Edit: On the frame was written 00-01 in sharpie so it could have been installed in Jan of 2000. we bought the house in 2005.
Sounds like lack of lubrication and/or a worn motor to me. First thing to do is identify which components are causing problems. The motor is the likely suspect.
I'm a cheap son of a gun and inclined to believe that most equipment and consumer goods were better built 30 years ago than they are now, so I would attempt to spin the motor by hand (power off) and see how stiff it feels on the assumption that the bushings ran dry of oil, then diagnose from there.

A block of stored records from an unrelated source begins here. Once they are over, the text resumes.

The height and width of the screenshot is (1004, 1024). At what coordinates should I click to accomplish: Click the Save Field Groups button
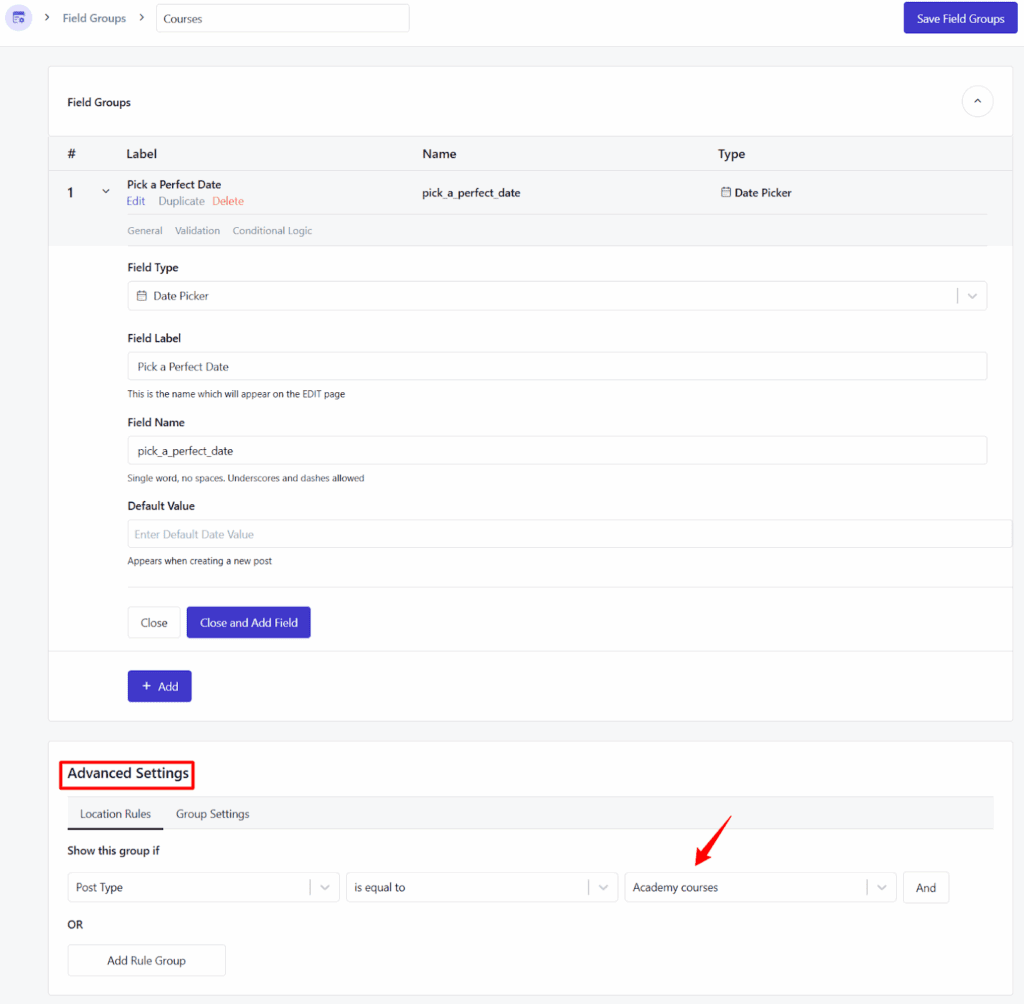click(x=959, y=17)
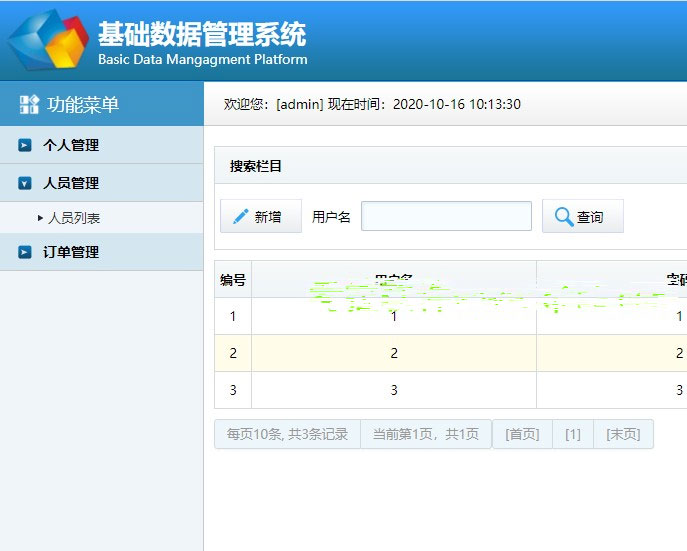Select the 个人管理 menu label
687x551 pixels.
click(71, 145)
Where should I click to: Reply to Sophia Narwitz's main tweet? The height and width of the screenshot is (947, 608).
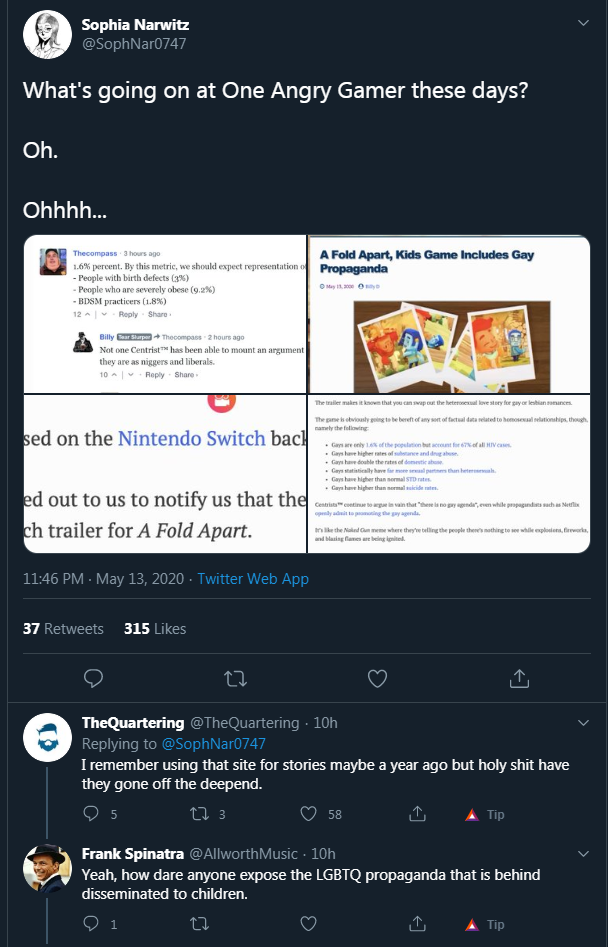pyautogui.click(x=93, y=679)
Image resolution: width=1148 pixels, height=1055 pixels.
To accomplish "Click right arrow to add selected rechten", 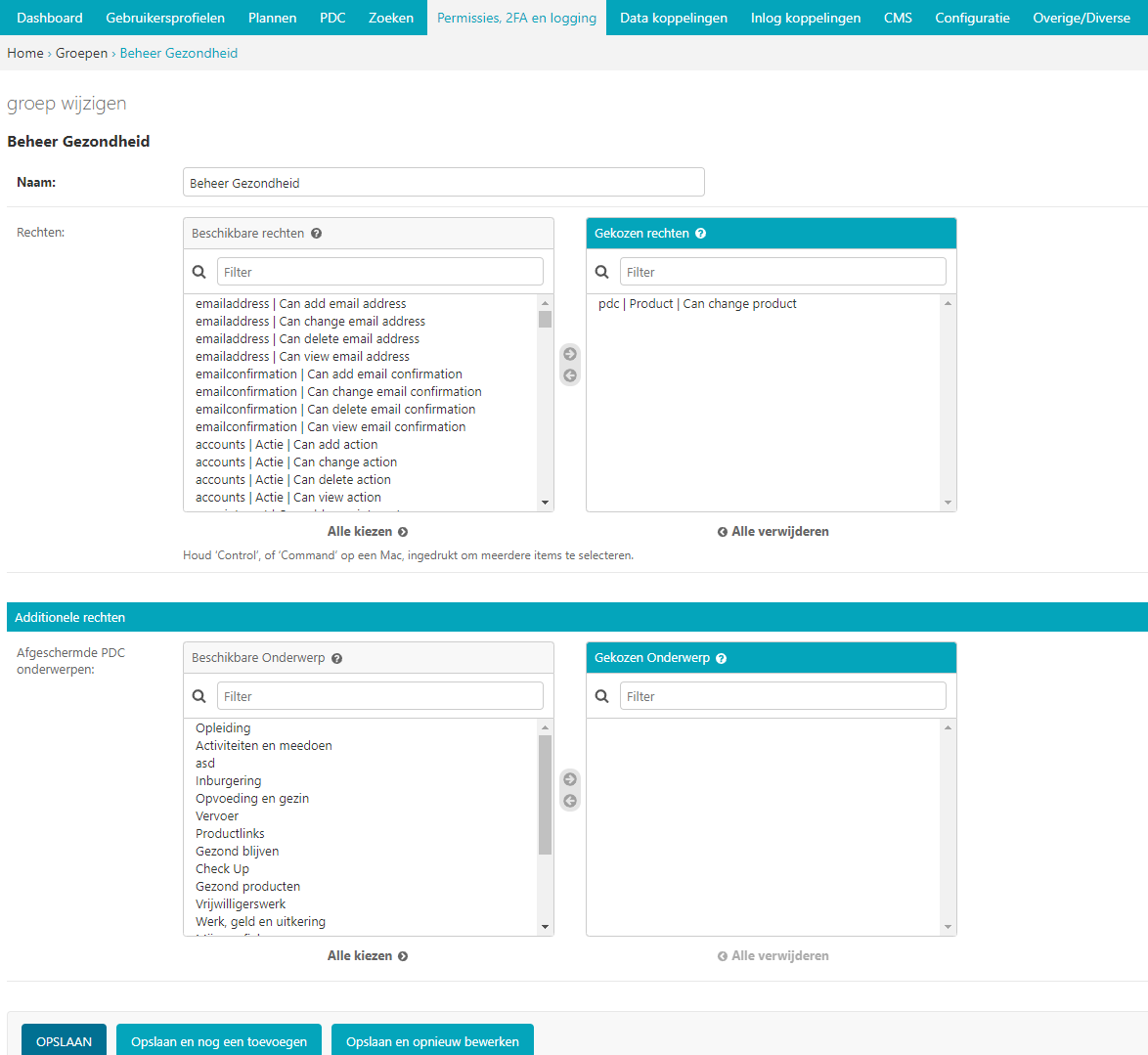I will 570,354.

With that said, the fact that it's belt driven suggests that the motor is a separate component and can probably be replaced without tearing out the entire assembly. It's done its job.
How freely does the fan spin with the belt removed? Does it have bearings or bushings that can be checked for wear, and lubricated or replaced as necessary?
Lube. It's pushing hot fry air through the motor every time it lights off.
Before buying another, pull it out, put it on a bench and try it. Then blow it out, clean and lube it. Repeat the same test.
The last thing you want is a fire in the attic.
If it is a capacitor start motor (maybe the silver box behind the motor?), the capacitor could just be shot.
If you can do so safely, try powering on the the motor and then spinning the fan by hand. If it runs, it is a bad capacitor.
Edit - The silver can is a capacitor. GE A10000AFC, 27L1113 7.5UF+/-6% 370VAC 50/60HZ DIELEKTROL V1 CAPACITOR. $9.00 on eBay. My bet is you replace it and all will be well
Let me get it out of there and on my workbench. When spinning the motor by hand and also when I spun the fan by hand and got it to spin under power on high, but slower than normal it felt and sounded normal. It wasn't hard to spin and didn't seem to have any play in the shaft.
A few more thoughts. This looks like a whole house fan rather than an attic ventilator. That's sort of neither here nor there in discussing the failure and the fix, but it may help when talking to repair people or hunting parts.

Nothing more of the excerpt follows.